Austrian merger control continues to capture non-full-function joint ventures. Joint ventures covered by merger control are sheltered against parallel assessment under the Austrian rules against anticompetitive agreements (no dual control).

1. Case Background

The case featured the merger of the logistics units of two Austrian press wholesalers into a newly-created 50:50 joint venture (JV). Following the merger, the parents of the JV were to remain competitors on the market for press wholesaling, while the JV would handle the logistical processes for the parents going forward. The JV was undisputedly non-full-functional, as it was set up to serve primarily the parents’ businesses.

The transaction was notified to the Austrian Federal Competition Authority and cleared following a phase II investigation subject to commitments. Upon clearance, the country’s Supreme Court (Court) was called upon to decide on a number of questions concerning the assessment of joint ventures under Austrian merger control. The debate also touched upon issues such as the delineation of merger control from the rules on anticompetitive agreements and the treatment of spill-over effects.

2. The Court’s judgment

The Court upheld the prevailing practice that Austrian merger control captures the formation of non-full-function joint ventures. It then reflected upon the assessment of joint ventures under Austrian merger control.

The Court held that the full-function concentration test, which largely mirrors the test under EU merger control, covers only genuinely new formations of joint ventures. Conversely, the acquisition of control (control test) and the acquisition of a shareholding of 25% or more (25%+ test) in an existing undertaking does not require the target to be full-functional. The Court recognized that these concentration tests (control test / 25%+ test) also cover the formation of a joint venture in which one or more of the parents contributes an existing business to the joint venture, irrespective of whether the joint venture will be full-function.

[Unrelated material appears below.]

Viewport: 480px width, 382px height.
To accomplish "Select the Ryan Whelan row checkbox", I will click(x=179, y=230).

Since the parties contributed their respective logistics units (i.e. equipment, facilities and employees) to the JV, the Court found that the transaction qualifies as a concentration under the control test / 25%+ test.

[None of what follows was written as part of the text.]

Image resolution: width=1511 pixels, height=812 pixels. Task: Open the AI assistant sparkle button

The Court then considered whether on top of the assessment under merger control (dominance test), the JV could also be tested under the rules against anti-competitive agreements (restriction of competition test). The Court found that the merger control rules take primacy over the rules on anti-competitive agreements of the Austrian Competition Act. It thereby recognized that there is no dual-control (Doppelkontrolle) of non full-function joint ventures under Austrian competition law. Hence, an examination under merger control excludes a parallel assessment of the merger under the rules on anticompetitive agreements. Rather, all market effects arising inherently from the merger are covered by the approval and cannot be tackled (in parallel) under the rules against anticompetitive agreements.

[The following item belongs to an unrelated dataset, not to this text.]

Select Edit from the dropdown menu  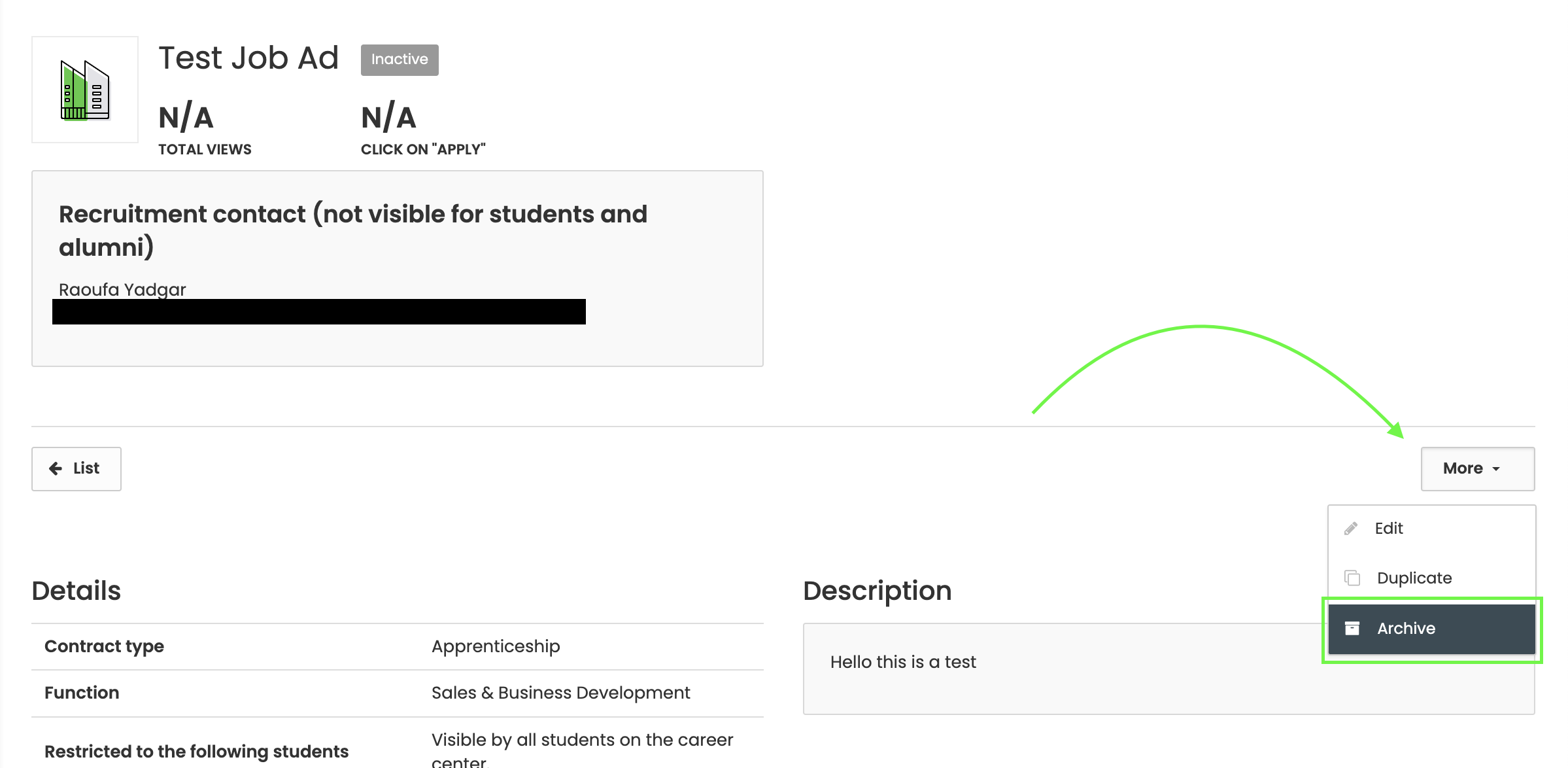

This also extends to spill-over effects, i.e. negative competitive effects arising from the merger on markets in which the parents continue to remain active. By this token, the Austrian Supreme Court pointed out that spill-over effects are to be assessed in the merger proceedings and therefore are also covered by the merger approval. In the absence of a distinct spill-over test under Austrian law (unlike on EU-level), spill-overs need to be assessed under the dominance test.

3. Conclusion

The Court confirms the wide reach of Austrian merger control in joint venture settings. In practice, a variety of constellations are captured which typically would lack full-function, such as joint purchasing, production or selling entities. It remains to be seen whether the legislative initiative under way on EU-level to capture non-controlling minority shareholdings will reduce the scope of the Austrian joint venture test through the back door by broadening the reach of EU merger control.